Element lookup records
Begin

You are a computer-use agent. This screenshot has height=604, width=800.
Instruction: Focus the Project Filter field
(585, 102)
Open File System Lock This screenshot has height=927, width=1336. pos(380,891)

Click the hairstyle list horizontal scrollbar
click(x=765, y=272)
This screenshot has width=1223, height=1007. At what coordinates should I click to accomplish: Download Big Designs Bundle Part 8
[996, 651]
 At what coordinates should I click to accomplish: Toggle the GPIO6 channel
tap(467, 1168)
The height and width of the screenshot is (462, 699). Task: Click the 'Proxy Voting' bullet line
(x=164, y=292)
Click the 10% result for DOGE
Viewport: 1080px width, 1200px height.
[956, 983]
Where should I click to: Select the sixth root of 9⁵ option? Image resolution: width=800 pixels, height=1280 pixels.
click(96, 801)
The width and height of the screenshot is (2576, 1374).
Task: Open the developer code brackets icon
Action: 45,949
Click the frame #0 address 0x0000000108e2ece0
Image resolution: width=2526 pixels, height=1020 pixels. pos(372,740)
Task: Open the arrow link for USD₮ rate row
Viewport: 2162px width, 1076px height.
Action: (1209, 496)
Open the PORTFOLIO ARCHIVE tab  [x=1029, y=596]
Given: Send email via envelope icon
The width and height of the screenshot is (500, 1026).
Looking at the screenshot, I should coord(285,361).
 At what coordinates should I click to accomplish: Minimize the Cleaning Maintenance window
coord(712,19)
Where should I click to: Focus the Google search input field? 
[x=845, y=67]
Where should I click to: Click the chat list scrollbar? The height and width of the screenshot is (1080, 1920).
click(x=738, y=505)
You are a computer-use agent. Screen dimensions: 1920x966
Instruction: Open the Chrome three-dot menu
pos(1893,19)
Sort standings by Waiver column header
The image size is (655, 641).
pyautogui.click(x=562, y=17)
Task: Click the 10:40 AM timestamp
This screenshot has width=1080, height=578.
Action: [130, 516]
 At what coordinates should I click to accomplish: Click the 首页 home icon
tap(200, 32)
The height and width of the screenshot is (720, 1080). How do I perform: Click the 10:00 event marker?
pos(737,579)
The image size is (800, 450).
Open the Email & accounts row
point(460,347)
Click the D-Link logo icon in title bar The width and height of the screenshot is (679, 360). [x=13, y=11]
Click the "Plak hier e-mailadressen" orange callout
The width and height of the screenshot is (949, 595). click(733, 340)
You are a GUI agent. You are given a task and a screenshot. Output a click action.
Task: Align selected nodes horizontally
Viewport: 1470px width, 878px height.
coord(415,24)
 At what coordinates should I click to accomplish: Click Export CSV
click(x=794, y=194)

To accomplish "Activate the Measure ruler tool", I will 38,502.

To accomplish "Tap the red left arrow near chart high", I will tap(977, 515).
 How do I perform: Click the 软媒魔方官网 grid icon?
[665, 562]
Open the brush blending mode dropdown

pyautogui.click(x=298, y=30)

End

Stated goal - Rewrite all of the data above as a numbered list, keeping each line as its own item and dropping the blank lines.

Result of the task -
1. You are a computer-use agent. This screenshot has height=604, width=800.
2. Instruction: Focus the Project Filter field
3. (585, 102)
4. Open File System Lock This screenshot has height=927, width=1336. pos(380,891)
5. Click the hairstyle list horizontal scrollbar
6. click(x=765, y=272)
7. This screenshot has width=1223, height=1007. At what coordinates should I click to accomplish: Download Big Designs Bundle Part 8
8. [996, 651]
9.  At what coordinates should I click to accomplish: Toggle the GPIO6 channel
10. tap(467, 1168)
11. The height and width of the screenshot is (462, 699). Task: Click the 'Proxy Voting' bullet line
12. (x=164, y=292)
13. Click the 10% result for DOGE
14. Viewport: 1080px width, 1200px height.
15. [956, 983]
16. Where should I click to: Select the sixth root of 9⁵ option? Image resolution: width=800 pixels, height=1280 pixels.
17. click(96, 801)
18. The width and height of the screenshot is (2576, 1374).
19. Task: Open the developer code brackets icon
20. Action: 45,949
21. Click the frame #0 address 0x0000000108e2ece0
22. Image resolution: width=2526 pixels, height=1020 pixels. pos(372,740)
23. Task: Open the arrow link for USD₮ rate row
24. Viewport: 2162px width, 1076px height.
25. Action: (1209, 496)
26. Open the PORTFOLIO ARCHIVE tab  [x=1029, y=596]
27. Given: Send email via envelope icon
28. The width and height of the screenshot is (500, 1026).
29. Looking at the screenshot, I should coord(285,361).
30.  At what coordinates should I click to accomplish: Minimize the Cleaning Maintenance window
31. coord(712,19)
32. Where should I click to: Focus the Google search input field? 
33. [x=845, y=67]
34. Where should I click to: Click the chat list scrollbar? The height and width of the screenshot is (1080, 1920).
35. click(x=738, y=505)
36. You are a computer-use agent. Screen dimensions: 1920x966
37. Instruction: Open the Chrome three-dot menu
38. pos(1893,19)
39. Sort standings by Waiver column header
40. The image size is (655, 641).
41. pyautogui.click(x=562, y=17)
42. Task: Click the 10:40 AM timestamp
43. This screenshot has width=1080, height=578.
44. Action: [130, 516]
45.  At what coordinates should I click to accomplish: Click the 首页 home icon
46. tap(200, 32)
47. The height and width of the screenshot is (720, 1080). How do I perform: Click the 10:00 event marker?
48. pos(737,579)
49. The image size is (800, 450).
50. Open the Email & accounts row
51. point(460,347)
52. Click the D-Link logo icon in title bar The width and height of the screenshot is (679, 360). [x=13, y=11]
53. Click the "Plak hier e-mailadressen" orange callout
54. The width and height of the screenshot is (949, 595). click(733, 340)
55. You are a GUI agent. You are given a task and a screenshot. Output a click action.
56. Task: Align selected nodes horizontally
57. Viewport: 1470px width, 878px height.
58. coord(415,24)
59.  At what coordinates should I click to accomplish: Click Export CSV
60. click(x=794, y=194)
61. To accomplish "Activate the Measure ruler tool", I will 38,502.
62. To accomplish "Tap the red left arrow near chart high", I will tap(977, 515).
63.  How do I perform: Click the 软媒魔方官网 grid icon?
64. [665, 562]
65. Open the brush blending mode dropdown
66. pyautogui.click(x=298, y=30)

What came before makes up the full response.